Entries provided:
— BEGIN —
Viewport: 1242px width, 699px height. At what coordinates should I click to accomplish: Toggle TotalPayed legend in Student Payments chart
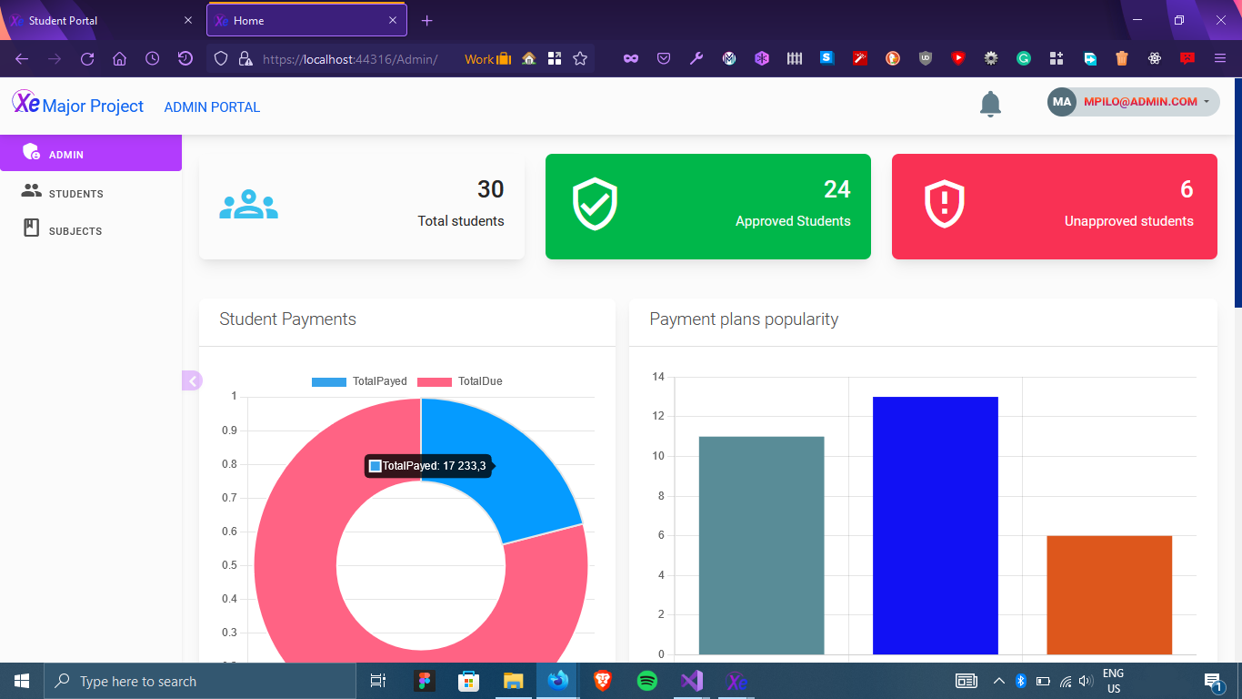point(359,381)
— END —
— BEGIN —
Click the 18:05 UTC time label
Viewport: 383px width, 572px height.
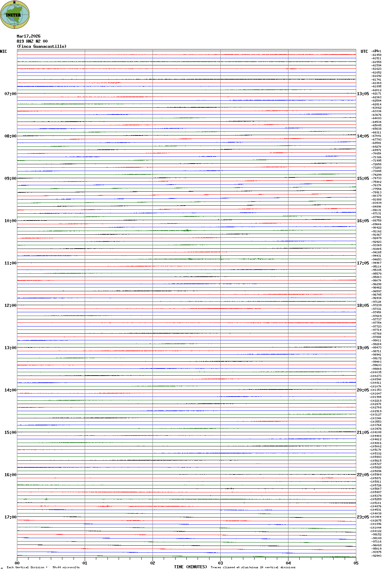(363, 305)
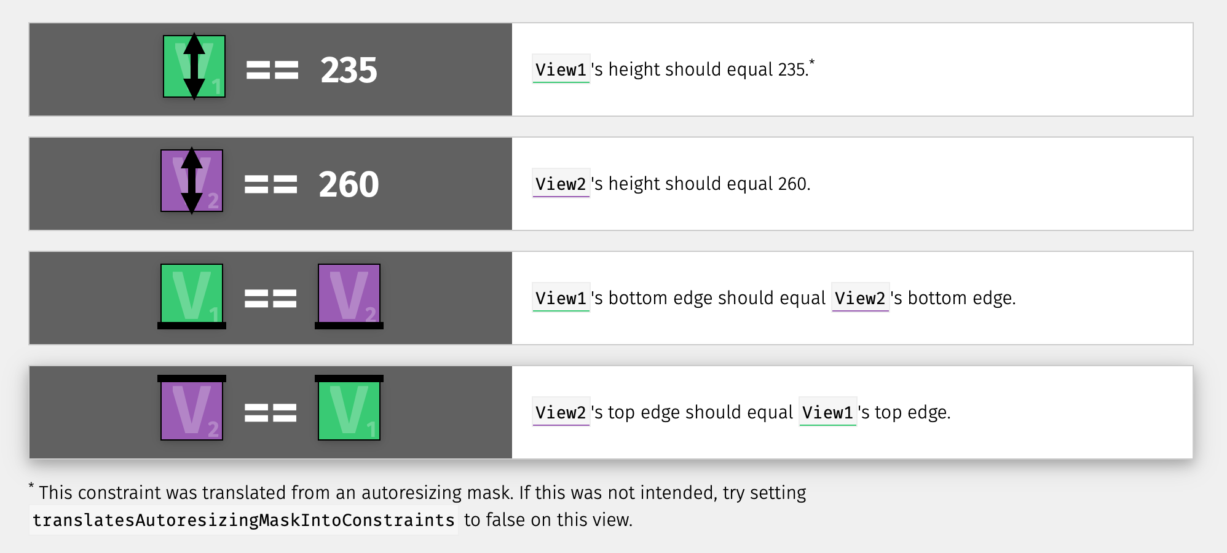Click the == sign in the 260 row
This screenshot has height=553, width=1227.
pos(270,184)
— END —
Requirement: Convert the rows from the line containing "Viewport: 1242px width, 699px" through the line containing "point(359,381)" into a two-column CSV with the headers "prompt" and "point". Give one CSV line per row, put the row's text and its answer each in one quoted field with line breaks turned into spaces, and leave the pictures out.

Answer to the exercise:
prompt,point
"Viewport: 1242px width, 699px height. At what coordinates should I click to accomplish: Toggle TotalPayed legend in Student Payments chart","point(359,381)"